A data system carries virtually no power, just voltage changing from positive to negative and vice versa to represent the ‘ones’ and ‘zeros’ of the data. The voltage needs to change up and down very quickly, often in the order of millions of times a second, millions of times faster than AC power changes from positive to negative.

To ensure data is not corrupted through connectors, and the connections do not corrode, data cables use IDC (insulation displacement connections) or cold-weld technology. Power connectors don’t use this type of connectivity and are prone to oxidisation and other corrosion that can / will corrupt high speed signals like data. Expect an EoP system to degrade over time with this oxidisation.

Issue 3 – Filtering Devices

It’s not uncommon for modern devices such as TVs to include mains filtering so that they do not ‘pollute’ the power system they are connected to. This may include filtering within the device at the power socket or ferrite rings moulded into the supplied power cable (those cylindrical bulges in the cable…).

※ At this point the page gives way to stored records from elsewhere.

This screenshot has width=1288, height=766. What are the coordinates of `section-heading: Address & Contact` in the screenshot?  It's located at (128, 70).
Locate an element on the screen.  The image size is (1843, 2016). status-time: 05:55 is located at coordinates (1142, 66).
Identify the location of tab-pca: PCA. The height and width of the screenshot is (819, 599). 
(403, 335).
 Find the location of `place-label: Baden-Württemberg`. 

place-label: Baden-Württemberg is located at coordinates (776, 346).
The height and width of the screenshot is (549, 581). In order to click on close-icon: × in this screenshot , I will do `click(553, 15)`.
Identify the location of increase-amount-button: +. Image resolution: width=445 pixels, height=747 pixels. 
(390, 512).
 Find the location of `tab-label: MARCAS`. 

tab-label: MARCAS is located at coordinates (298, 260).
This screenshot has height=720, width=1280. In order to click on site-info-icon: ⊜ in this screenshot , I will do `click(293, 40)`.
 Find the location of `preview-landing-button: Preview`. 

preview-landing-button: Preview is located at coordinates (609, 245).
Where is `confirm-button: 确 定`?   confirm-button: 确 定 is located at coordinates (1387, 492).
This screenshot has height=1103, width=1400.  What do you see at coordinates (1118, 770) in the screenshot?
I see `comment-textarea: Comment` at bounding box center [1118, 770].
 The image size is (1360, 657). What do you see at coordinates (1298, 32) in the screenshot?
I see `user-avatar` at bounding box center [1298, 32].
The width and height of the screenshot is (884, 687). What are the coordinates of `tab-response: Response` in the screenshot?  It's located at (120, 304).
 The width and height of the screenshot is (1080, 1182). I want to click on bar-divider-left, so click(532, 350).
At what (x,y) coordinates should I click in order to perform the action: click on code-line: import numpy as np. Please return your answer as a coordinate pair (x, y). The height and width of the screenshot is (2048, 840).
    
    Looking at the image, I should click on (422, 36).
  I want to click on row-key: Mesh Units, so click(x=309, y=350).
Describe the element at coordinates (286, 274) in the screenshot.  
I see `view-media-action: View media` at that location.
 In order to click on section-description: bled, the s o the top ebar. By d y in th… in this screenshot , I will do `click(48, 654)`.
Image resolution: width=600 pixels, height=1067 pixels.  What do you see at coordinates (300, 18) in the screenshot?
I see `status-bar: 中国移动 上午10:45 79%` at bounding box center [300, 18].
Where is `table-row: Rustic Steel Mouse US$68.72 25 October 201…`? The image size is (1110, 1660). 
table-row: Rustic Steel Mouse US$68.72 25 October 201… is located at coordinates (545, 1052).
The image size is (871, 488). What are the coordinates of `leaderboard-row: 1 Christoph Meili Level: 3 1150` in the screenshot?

In addition, we also use filtered power supplies and power socket extensions for high-end audio and other systems to ensure high performance and reduce inter-device interference.

All of these devices, no matter how they achieve the filtering, are designed to remove high-frequency information from the power cabling. Since EoP signals are just that, high frequency information, these filters can stop an EoP system working at all or, more annoyingly, make it unreliable.

Issue 4 – EoP Interfering with Other Services

By modulating the power cabling around a home with high frequency electrical energy we are effectively creating a transmitter and antenna combination that can cause interference with services, such as, short-wave, FM and even DAB radio transmissions. It can also cause issues with marine, military and amateur radio operations, if they are close enough. While reported cases of this type of problem are rare, they do exist.

So, is EoP useful at all?

While there may be rare cases that EoP is the only option, it is, in this writer’s experience, best avoided. The extra effort and cost of running a Category cable is easily justified when compared to the cost of a couple of service calls to an unreliable EoP system. Not to mention the reduction of hassle for the home owner.